彼が小学生の頃、地元の公民館で放火事件が起こった。村人たちは彼の仕業だと断定し、彼に問い詰めることはなかったが、この事件を期に村人の彼に対する当たりが一変したという。彼を避けるように子供に言い聞かせる親や、さらにビニールハウスが燃えたり、祭りで現金が紛失したなどのことについての矛先は彼に向けられた。この事件後、彼もガラッと変わり、誰とも遊ばず家にいることが多くなった。
中学生になってからはほとんど学校に来なくなった。登校しても廊下にポツンといるだけで友達はいなかった。家にいるときは何か気に入らないことがあると母にあたったりと家庭内暴力の影も見えるようになった。卒業証書を同級生が家に届けに来てくれたが、彼は証書をその日のうちに破り捨てて燃やした。

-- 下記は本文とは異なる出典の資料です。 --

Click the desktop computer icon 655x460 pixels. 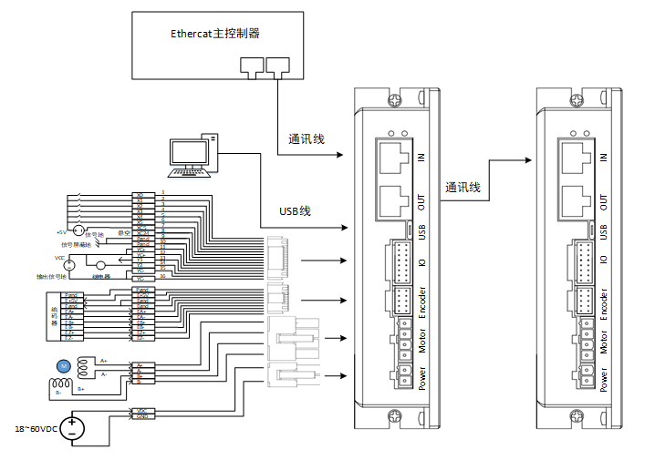pos(195,155)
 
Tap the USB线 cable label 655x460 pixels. pos(295,210)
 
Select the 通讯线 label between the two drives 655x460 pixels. pos(463,187)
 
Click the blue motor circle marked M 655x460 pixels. pos(63,365)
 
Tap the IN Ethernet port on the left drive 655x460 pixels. pos(394,153)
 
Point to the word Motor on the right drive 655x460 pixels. pos(604,343)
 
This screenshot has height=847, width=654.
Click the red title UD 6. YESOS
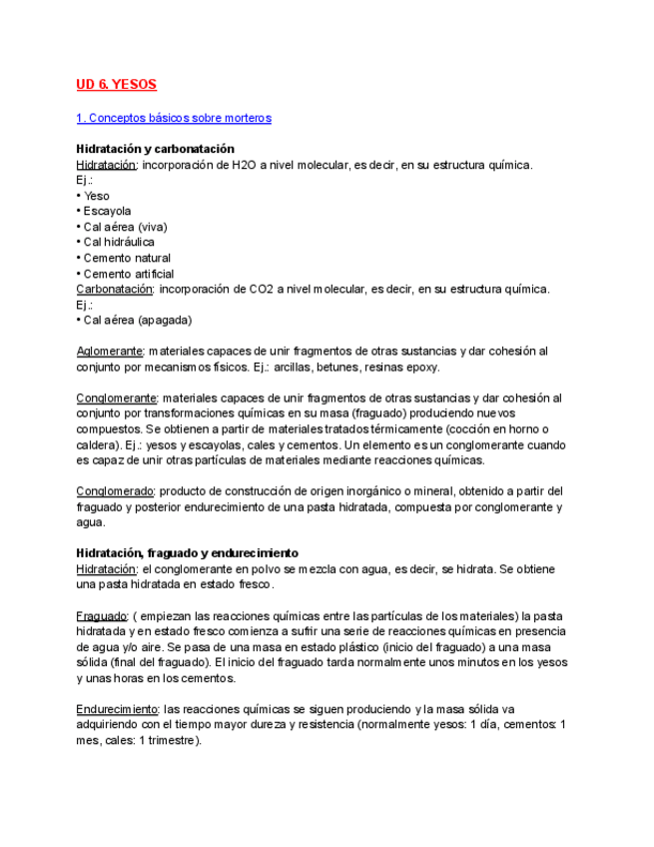(117, 85)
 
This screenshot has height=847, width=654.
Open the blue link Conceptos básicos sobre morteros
(174, 118)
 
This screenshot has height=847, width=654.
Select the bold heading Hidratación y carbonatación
(156, 149)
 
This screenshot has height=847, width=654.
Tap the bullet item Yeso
(96, 196)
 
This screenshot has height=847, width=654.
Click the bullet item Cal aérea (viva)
(125, 227)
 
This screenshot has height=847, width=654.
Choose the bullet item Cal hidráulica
(118, 242)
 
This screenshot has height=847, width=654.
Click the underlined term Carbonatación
(115, 289)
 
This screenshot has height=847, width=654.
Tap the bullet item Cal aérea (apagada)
(137, 320)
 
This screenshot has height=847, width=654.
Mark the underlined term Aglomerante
(110, 352)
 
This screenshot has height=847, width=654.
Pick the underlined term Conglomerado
(115, 491)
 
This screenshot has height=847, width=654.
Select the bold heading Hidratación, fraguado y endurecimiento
(188, 553)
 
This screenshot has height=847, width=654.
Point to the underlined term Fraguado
(101, 615)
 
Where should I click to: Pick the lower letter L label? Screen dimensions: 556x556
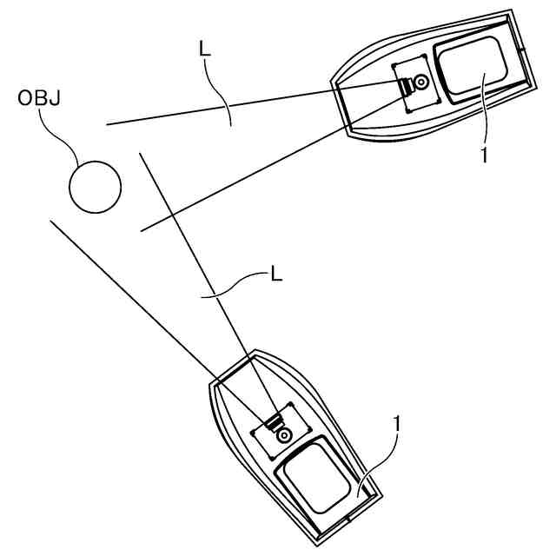pyautogui.click(x=276, y=275)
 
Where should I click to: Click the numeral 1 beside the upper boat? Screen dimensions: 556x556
pyautogui.click(x=484, y=154)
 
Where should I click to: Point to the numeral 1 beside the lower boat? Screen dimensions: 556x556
pyautogui.click(x=397, y=424)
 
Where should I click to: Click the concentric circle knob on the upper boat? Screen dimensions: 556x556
pyautogui.click(x=421, y=83)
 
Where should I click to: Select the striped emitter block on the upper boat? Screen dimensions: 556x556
pyautogui.click(x=407, y=85)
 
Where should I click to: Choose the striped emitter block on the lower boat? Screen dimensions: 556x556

また卒業文集には彼のページがなかった。彼は不登校の理由を「教師からの体罰」と主張している。
中学卒業後、測量のアルバイトをはじめた。
1988年、大阪と東京で調理師として住み込みで働いたが、性に合わなかったので村に帰ってきた。以後、土木作業員や警備員、左官業などの職に就いたがどれも長続きせず、半年のうちに辞めてしまった。理由は「TVゲームなどを夜遅くまでして、朝起きられないからだ」という。
事件当時、上の姉2人は独立しており、両親と下の妹、いちばん上の姉とその姉の子供3人の8人で暮らしていた。彼は相変わらず無職で、ゲーム、ビデオ、車にばかりのめり込んでいた。春に新車を買い、カーステレオでドリカムやCHAGE&ASKAの曲を聴くのを好んでいた。そしてたびたび滋賀県雄琴の風俗街に出かけており、殺害前日にも足を運んでいる。
1997年5月4日、少女を殺害。犯行後は車を修理し、売却するなどの隠蔽工作を行い、村民1000人を動員した捜索にも何食わぬ顔で参加していた。
やがて疑惑の人物として彼がクローズアップされるようになったときは、マスコミを怒鳴り散らし、潔白を主張。逮捕前日はマスコミとの間で自動車の接触事故を起こしている。
【逮捕後の彼の供述】
「断り方も知らんやつじゃ。「もうすぐ家やからいいです」くらいの一言ぐらいあってもええやろう」
「俺をよそモンや思うとるから無視しよる。返事もせん。集落の人間は俺を嫌っとる。この女も一緒や」
「俺とか家族を別モン扱いする村の人間、風習、しきたりが全部嫌いやった」
【判決】
2000年6月、大阪地裁は一審判決を破棄。弁護団は上告を勧めたが、彼は引き下げた。無期懲役刑が確定した。
2001年9月4日、彼は大分刑務所の独房にて首を吊り、自殺を図った。享年29。遺書はなかった。